Matrix multiplication (Version 2)

Building on our naive matrix multiplication implementation, we’ll now explore tiled matrix multiplication - a crucial optimization technique that dramatically improves performance by leveraging the GPU’s memory hierarchy. This approach addresses the memory bandwidth limitations we discussed in our CUDA memory model post.

Why Tiling Matters

The naive approach suffers from poor compute-to-memory access ratio (arithmetic intensity). Each element is loaded multiple times from global memory, making the kernel memory-bound.
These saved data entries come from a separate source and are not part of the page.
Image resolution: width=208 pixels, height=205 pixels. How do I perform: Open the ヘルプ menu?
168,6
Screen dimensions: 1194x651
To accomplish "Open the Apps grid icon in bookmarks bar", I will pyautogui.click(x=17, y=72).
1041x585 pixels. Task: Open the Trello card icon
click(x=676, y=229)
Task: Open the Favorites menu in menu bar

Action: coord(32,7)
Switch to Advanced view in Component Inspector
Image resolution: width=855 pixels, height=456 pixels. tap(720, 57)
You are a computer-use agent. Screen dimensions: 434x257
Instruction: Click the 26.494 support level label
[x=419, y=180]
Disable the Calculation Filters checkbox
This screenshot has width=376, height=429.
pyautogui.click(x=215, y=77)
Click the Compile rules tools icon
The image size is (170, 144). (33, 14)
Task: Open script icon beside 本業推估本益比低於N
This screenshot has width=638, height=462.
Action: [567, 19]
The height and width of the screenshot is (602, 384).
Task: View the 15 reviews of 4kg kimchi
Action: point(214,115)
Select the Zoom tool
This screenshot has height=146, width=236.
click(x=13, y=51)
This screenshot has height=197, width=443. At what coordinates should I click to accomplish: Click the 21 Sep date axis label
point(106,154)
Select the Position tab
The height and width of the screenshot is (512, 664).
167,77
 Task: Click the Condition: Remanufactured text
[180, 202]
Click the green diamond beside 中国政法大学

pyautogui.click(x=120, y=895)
Tiling solves this by reusing data in fast on-chip memories.

The Problem with Naive Matrix Multiplication

Our previous naive implementation has a fundamental limitation: each element of matrices A and B is loaded from global memory multiple times. For a matrix multiplication C = A × B:

Each element of A is loaded n times (once for each column of B)
Each element of B is loaded m times (once for each row of A)
This results in very low arithmetic intensity: 0.25 FLOP/B

The Tiling Strategy

Tiling divides the computation into smaller tiles that fit in fast on-chip memory (shared memory). The key insight is:

Load tiles of A and B into shared memory
Compute partial results using the tiles
Reuse the loaded data for multiple computations
Accumulate results in registers

Mathematical Foundation

For matrices A (M×K), B (K×N), and C (M×N), we partition them into tiles:

A is divided into tiles of size TILE_SIZE × TILE_SIZE
B is divided into tiles of size TILE_SIZE × TILE_SIZE
C is computed tile by tile

Each tile of C is computed as: $C_{t i l e} = \sum_{k = 0}^{K / T I L E_S I ZE} A_{t i l e, k} \times B_{t i l e, k}$

CUDA Implementation

Kernel Design

__global__ void tiledMatMul(float* A, float* B, float* C, int M, int N, int K) {
    // Allowcate Shared memory for tiles
    
    
    // Iterate over tiles
    for (int tile = 0; tile < (K + TILE_SIZE - 1) / TILE_SIZE; tile++) {
        // Load tile of A into shared memory
        
        // Load tile of B into shared memory
        
        // Synchronize to ensure all threads have loaded their data
        __syncthreads();
        
        // Compute partial result using shared memory
        }
        
        // Synchronize before loading next tile
        __syncthreads();
    }
    
    // Write result to global memory
}

Thread Block Configuration

// Launch configuration
dim3 blockSize(TILE_SIZE, TILE_SIZE);  // 16x16 = 256 threads per block
dim3 gridSize((N + TILE_SIZE - 1) / TILE_SIZE, 
              (M + TILE_SIZE - 1) / TILE_SIZE);
 
tiledMatMul<<<gridSize, blockSize>>>(A, B, C, M, N, K);

Handling Out-of-Bounds Matrix Access

When matrices don’t divide evenly by the tile size, we need to handle boundary conditions carefully. Let’s examine a concrete example:

Out-of-Bounds Example

Matrix dimensions: A(1000×800), B(800×1200), C(1000×1200) Tile size: 16×16

Grid configuration:

Grid X: (1200 + 16 - 1) / 16 = 75 blocks

Grid Y: (1000 + 16 - 1) / 16 = 63 blocks

Total: 75 × 63 = 4,725 blocks

Boundary cases:

Rightmost tiles: Columns 1184-1199 (partial tile)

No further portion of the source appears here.